Find the value of \( x \) in the quadratic equation \( x^2 - 5x + 6 = 0 \).

• A. \( x = 2, 3 \)
• B. \( x = -2, -3 \)
• C. \( x = 1, 6 \)
• D. \( x = -1, 6 \)

Hint:

To solve a quadratic equation, factorize it and then solve for the values of \( x \).

Answer 1

The Correct Option is A

Step 1: Factorize the quadratic equation We are given the quadratic equation: \[ x^2 - 5x + 6 = 0 \] We need to factorize the equation. We are looking for two numbers whose product is \( 6 \) (the constant term) and whose sum is \( -5 \) (the coefficient of \( x \)). The numbers that satisfy this are \( -2 \) and \( -3 \).

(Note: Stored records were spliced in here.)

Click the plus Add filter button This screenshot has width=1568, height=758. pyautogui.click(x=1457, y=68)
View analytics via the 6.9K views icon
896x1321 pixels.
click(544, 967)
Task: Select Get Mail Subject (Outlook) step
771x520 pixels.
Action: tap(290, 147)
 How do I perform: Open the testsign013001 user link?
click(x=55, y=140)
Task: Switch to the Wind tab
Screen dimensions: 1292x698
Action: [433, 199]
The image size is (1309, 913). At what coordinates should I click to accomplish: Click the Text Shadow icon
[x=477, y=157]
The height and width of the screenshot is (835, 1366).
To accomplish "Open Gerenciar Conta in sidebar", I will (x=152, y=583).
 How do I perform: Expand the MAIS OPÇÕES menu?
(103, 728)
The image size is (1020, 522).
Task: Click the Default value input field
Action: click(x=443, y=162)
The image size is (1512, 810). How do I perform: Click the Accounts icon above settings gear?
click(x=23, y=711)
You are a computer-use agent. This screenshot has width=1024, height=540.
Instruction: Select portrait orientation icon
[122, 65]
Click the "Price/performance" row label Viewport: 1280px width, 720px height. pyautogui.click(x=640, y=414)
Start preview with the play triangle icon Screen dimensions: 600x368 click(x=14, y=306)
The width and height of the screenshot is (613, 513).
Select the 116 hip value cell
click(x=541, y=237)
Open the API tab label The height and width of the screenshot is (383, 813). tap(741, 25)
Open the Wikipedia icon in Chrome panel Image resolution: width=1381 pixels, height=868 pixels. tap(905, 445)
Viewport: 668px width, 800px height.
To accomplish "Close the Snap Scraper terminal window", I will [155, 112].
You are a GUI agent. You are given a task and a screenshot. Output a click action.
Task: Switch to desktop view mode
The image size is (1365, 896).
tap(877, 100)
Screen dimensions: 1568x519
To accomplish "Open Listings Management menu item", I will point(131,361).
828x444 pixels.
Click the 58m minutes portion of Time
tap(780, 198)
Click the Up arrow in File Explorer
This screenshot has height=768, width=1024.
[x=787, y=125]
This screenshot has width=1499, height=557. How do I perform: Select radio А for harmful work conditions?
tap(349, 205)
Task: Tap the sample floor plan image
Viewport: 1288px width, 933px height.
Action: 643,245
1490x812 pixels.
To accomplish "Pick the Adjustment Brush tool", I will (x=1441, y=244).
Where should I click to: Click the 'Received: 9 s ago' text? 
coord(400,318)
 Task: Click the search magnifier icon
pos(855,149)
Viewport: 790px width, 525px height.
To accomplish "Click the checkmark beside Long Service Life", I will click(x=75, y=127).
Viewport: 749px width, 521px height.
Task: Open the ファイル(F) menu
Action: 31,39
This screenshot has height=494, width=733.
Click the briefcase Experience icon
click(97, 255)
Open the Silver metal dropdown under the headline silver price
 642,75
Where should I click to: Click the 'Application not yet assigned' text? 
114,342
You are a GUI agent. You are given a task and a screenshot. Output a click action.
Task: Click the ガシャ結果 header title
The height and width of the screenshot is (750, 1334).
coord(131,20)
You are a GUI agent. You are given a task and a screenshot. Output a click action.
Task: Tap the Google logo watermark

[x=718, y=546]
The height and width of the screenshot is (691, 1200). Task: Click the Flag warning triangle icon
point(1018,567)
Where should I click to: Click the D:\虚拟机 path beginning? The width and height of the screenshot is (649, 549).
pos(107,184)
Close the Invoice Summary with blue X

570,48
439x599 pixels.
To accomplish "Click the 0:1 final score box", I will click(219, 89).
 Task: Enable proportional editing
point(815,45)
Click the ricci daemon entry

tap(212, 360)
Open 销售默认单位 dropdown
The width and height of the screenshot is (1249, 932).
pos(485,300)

Step 2: Write the factorized form Thus, we can factorize the equation as: \[ (x - 2)(x - 3) = 0 \] Step 3: Solve for \( x \) To solve for \( x \), set each factor equal to zero: \[ x - 2 = 0 \quad \text{or} \quad x - 3 = 0 \] Solving these equations gives: \[ x = 2 \quad \text{or} \quad x = 3 \] Answer: Therefore, the values of \( x \) are \( 2 \) and \( 3 \). So, the correct answer is option (1).